- [EXTRACTO DE LA PÁGINA]:
La Voz de Galicia

Lo he comprobado muchas veces: quien no escucha, inventa. A menudo, sin maldad por medio, solo por incapacidad física, como le ocurría a mi padre, que perdió la audición siendo muy joven. Un día me lo encontré viendo una película con la familia. Se lo estaba pasando en grande. Reía y, al verme llegar, quiso hacerme partícipe de lo que tanta gracia le causaba y empezó a contarme la película. Miré a los demás. Nadie dijo nada. Yo había visto aquella película y sabía que el argumento difería mucho del relato de mi padre, que solo podía verla, pero no oírla, de modo que se la inventaba a partir de lo que las imágenes le permitían intuir. También se inventaba a veces lo que le decían, para evitar que el otro repitiera o gritara, para hacer más fluido el diálogo. De esa experiencia universal provienen expresiones como «diálogo de sordos». O refranes: «No hay peor sordo que el que no quiere oír».

El proverbio hace referencia a sorderas más dañinas que la física: aquella que no quiere ver las señales que la realidad emite o aquella que se aturde aposta con mil ruidos, se embarulla -nunca mejor dicho- y termina por no distinguir el gruñido del argumento. Quizá nunca se haya dado tanto riesgo de sordera por aturdimiento como en nuestra época. Alguien decía esta semana que la gente normal no se entera de nada importante. Me quedé con la frase, no leí más. No sé si culpaba a la otra gente por ocultación o a la normal por estupidez. Probablemente concurren ambas causas: unos ocultan a base de producir un exceso espantoso de información y entretenimiento de ínfima calidad y otros no nos enteramos porque la atención se nos desparrama como el agua en un cesto, móvil abajo.

- [LÍNEAS ENUMERADAS]:
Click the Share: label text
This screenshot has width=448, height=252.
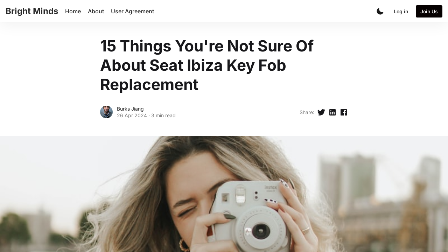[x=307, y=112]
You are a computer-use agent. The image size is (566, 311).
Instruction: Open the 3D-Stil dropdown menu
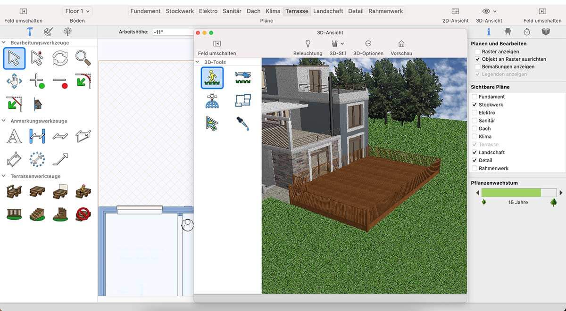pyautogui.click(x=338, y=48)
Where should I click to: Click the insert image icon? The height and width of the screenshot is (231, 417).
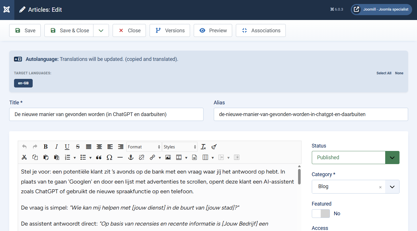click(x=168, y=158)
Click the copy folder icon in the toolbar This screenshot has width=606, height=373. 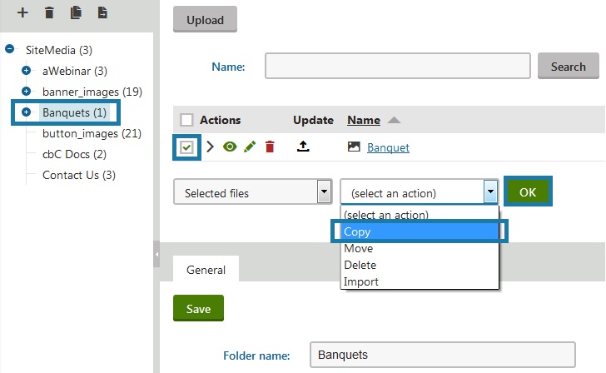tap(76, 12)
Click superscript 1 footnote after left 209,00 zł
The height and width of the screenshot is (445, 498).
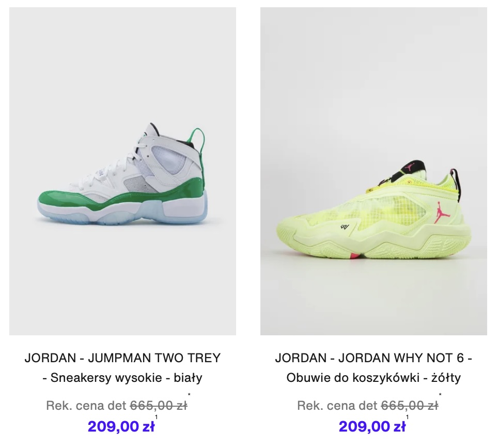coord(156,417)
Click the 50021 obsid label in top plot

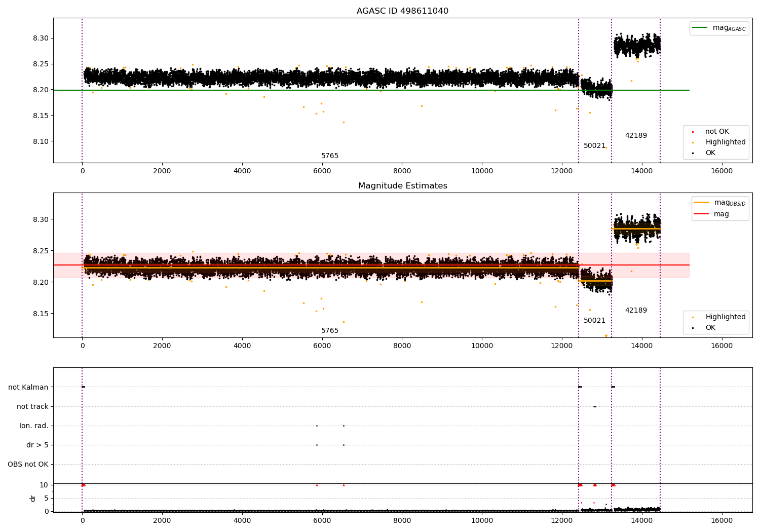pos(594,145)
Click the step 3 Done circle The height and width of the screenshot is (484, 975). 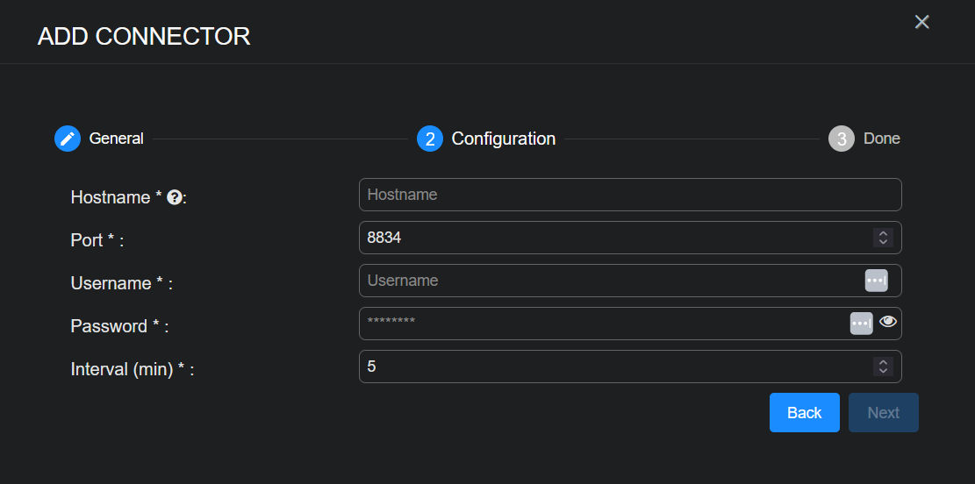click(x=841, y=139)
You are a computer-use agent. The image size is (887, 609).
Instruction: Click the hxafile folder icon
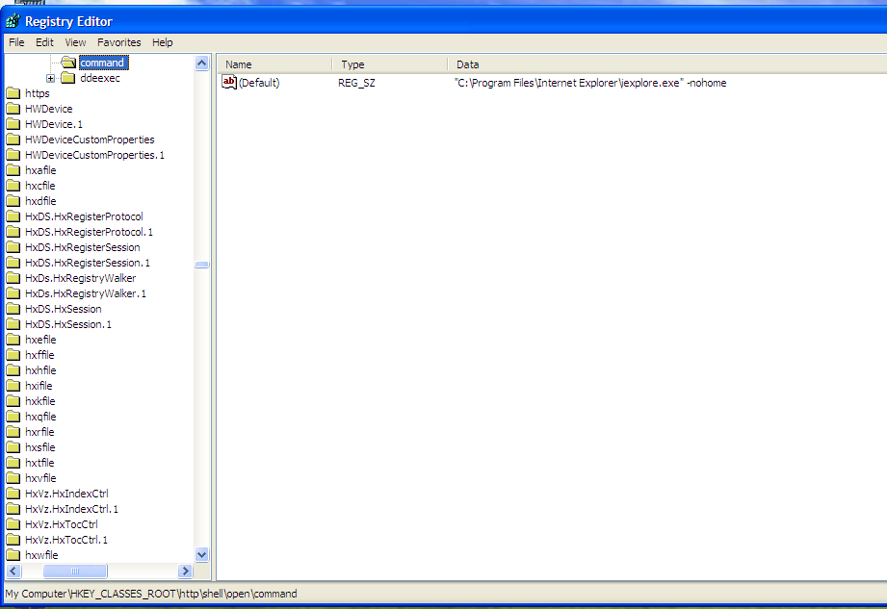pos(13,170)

- [TAREA ASIGNADA 1]:
Enumere los tipos de sordera que se mencionan en el párrafo del extracto de la página que comienza con «El proverbio hace referencia».
- [TAREA ASIGNADA 2]:
Transcriba el fragmento del extracto de la página que se abre con las palabras que contienen "El proverbio hace" y se cierra con "cesto, móvil abajo.".

- [SU RESPUESTA 1]:
- La sordera física.
- La que no quiere ver las señales que la realidad emite.
- La que se aturde aposta con mil ruidos, se embarulla y termina por no distinguir el gruñido del argumento.

- [SU RESPUESTA 2]:
El proverbio hace referencia a sorderas más dañinas que la física: aquella que no quiere ver las señales que la realidad emite o aquella que se aturde aposta con mil ruidos, se embarulla -nunca mejor dicho- y termina por no distinguir el gruñido del argumento. Quizá nunca se haya dado tanto riesgo de sordera por aturdimiento como en nuestra época. Alguien decía esta semana que la gente normal no se entera de nada importante. Me quedé con la frase, no leí más. No sé si culpaba a la otra gente por ocultación o a la normal por estupidez. Probablemente concurren ambas causas: unos ocultan a base de producir un exceso espantoso de información y entretenimiento de ínfima calidad y otros no nos enteramos porque la atención se nos desparrama como el agua en un cesto, móvil abajo.